Work item
What you give back must match the data below character for character.

Top of Stored data

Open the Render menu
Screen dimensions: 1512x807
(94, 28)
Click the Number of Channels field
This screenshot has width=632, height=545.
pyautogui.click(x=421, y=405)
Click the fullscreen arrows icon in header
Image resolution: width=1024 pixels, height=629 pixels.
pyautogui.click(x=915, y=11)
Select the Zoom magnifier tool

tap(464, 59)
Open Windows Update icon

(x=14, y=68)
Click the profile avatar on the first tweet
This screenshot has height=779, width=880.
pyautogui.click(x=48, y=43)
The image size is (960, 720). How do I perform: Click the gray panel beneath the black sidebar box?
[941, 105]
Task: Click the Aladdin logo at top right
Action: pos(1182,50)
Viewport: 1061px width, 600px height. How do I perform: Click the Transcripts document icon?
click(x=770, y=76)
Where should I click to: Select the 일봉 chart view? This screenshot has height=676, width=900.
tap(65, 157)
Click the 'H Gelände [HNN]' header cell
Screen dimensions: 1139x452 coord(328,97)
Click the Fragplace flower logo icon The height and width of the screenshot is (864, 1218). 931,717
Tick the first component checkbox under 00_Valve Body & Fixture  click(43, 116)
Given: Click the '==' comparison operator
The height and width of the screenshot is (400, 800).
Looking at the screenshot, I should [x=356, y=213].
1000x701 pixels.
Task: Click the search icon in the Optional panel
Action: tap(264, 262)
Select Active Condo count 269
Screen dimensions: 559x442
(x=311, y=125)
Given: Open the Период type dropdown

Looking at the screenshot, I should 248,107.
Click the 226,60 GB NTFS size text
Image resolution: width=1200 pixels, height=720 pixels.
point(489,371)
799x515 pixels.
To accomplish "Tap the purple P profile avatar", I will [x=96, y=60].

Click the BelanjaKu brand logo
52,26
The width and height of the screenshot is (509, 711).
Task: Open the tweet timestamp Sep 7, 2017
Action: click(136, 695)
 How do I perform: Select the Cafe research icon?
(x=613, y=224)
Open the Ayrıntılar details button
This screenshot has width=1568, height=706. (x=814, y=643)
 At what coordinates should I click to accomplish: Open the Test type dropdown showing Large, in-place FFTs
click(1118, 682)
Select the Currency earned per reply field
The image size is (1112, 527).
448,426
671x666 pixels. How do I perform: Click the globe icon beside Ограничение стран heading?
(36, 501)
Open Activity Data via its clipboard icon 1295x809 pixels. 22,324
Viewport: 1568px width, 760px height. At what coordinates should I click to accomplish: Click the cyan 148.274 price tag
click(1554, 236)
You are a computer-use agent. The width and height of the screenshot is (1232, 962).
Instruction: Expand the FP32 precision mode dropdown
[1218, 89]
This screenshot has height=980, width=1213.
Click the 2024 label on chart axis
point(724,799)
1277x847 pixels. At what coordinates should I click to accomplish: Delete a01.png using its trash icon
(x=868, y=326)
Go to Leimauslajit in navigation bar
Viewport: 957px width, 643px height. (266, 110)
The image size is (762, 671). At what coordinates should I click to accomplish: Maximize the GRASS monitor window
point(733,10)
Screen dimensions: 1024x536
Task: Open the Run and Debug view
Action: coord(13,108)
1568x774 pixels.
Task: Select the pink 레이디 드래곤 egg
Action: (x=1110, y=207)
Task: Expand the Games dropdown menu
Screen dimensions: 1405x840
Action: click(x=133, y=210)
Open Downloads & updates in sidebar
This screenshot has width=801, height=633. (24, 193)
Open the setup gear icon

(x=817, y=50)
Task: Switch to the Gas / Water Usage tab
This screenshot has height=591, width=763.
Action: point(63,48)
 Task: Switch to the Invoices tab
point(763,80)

Bottom of Stored data

Result for this task
Open the Render menu
Screen dimensions: 1512x807
(94, 28)
Click the Number of Channels field
This screenshot has width=632, height=545.
pyautogui.click(x=421, y=405)
Click the fullscreen arrows icon in header
Image resolution: width=1024 pixels, height=629 pixels.
pyautogui.click(x=915, y=11)
Select the Zoom magnifier tool

tap(464, 59)
Open Windows Update icon

(x=14, y=68)
Click the profile avatar on the first tweet
This screenshot has height=779, width=880.
pyautogui.click(x=48, y=43)
The image size is (960, 720). How do I perform: Click the gray panel beneath the black sidebar box?
[941, 105]
Task: Click the Aladdin logo at top right
Action: pos(1182,50)
Viewport: 1061px width, 600px height. How do I perform: Click the Transcripts document icon?
click(x=770, y=76)
Where should I click to: Select the 일봉 chart view? This screenshot has height=676, width=900.
tap(65, 157)
Click the 'H Gelände [HNN]' header cell
Screen dimensions: 1139x452 coord(328,97)
Click the Fragplace flower logo icon The height and width of the screenshot is (864, 1218). 931,717
Tick the first component checkbox under 00_Valve Body & Fixture  click(43, 116)
Given: Click the '==' comparison operator
The height and width of the screenshot is (400, 800).
Looking at the screenshot, I should [x=356, y=213].
1000x701 pixels.
Task: Click the search icon in the Optional panel
Action: tap(264, 262)
Select Active Condo count 269
Screen dimensions: 559x442
(x=311, y=125)
Given: Open the Период type dropdown

Looking at the screenshot, I should 248,107.
Click the 226,60 GB NTFS size text
Image resolution: width=1200 pixels, height=720 pixels.
point(489,371)
799x515 pixels.
To accomplish "Tap the purple P profile avatar", I will [x=96, y=60].

Click the BelanjaKu brand logo
52,26
The width and height of the screenshot is (509, 711).
Task: Open the tweet timestamp Sep 7, 2017
Action: click(136, 695)
 How do I perform: Select the Cafe research icon?
(x=613, y=224)
Open the Ayrıntılar details button
This screenshot has width=1568, height=706. (x=814, y=643)
 At what coordinates should I click to accomplish: Open the Test type dropdown showing Large, in-place FFTs
click(1118, 682)
Select the Currency earned per reply field
The image size is (1112, 527).
448,426
671x666 pixels. How do I perform: Click the globe icon beside Ограничение стран heading?
(36, 501)
Open Activity Data via its clipboard icon 1295x809 pixels. 22,324
Viewport: 1568px width, 760px height. At what coordinates should I click to accomplish: Click the cyan 148.274 price tag
click(1554, 236)
You are a computer-use agent. The width and height of the screenshot is (1232, 962).
Instruction: Expand the FP32 precision mode dropdown
[1218, 89]
This screenshot has height=980, width=1213.
Click the 2024 label on chart axis
point(724,799)
1277x847 pixels. At what coordinates should I click to accomplish: Delete a01.png using its trash icon
(x=868, y=326)
Go to Leimauslajit in navigation bar
Viewport: 957px width, 643px height. (266, 110)
The image size is (762, 671). At what coordinates should I click to accomplish: Maximize the GRASS monitor window
point(733,10)
Screen dimensions: 1024x536
Task: Open the Run and Debug view
Action: coord(13,108)
1568x774 pixels.
Task: Select the pink 레이디 드래곤 egg
Action: (x=1110, y=207)
Task: Expand the Games dropdown menu
Screen dimensions: 1405x840
Action: click(x=133, y=210)
Open Downloads & updates in sidebar
This screenshot has width=801, height=633. (24, 193)
Open the setup gear icon

(x=817, y=50)
Task: Switch to the Gas / Water Usage tab
This screenshot has height=591, width=763.
Action: point(63,48)
 Task: Switch to the Invoices tab
point(763,80)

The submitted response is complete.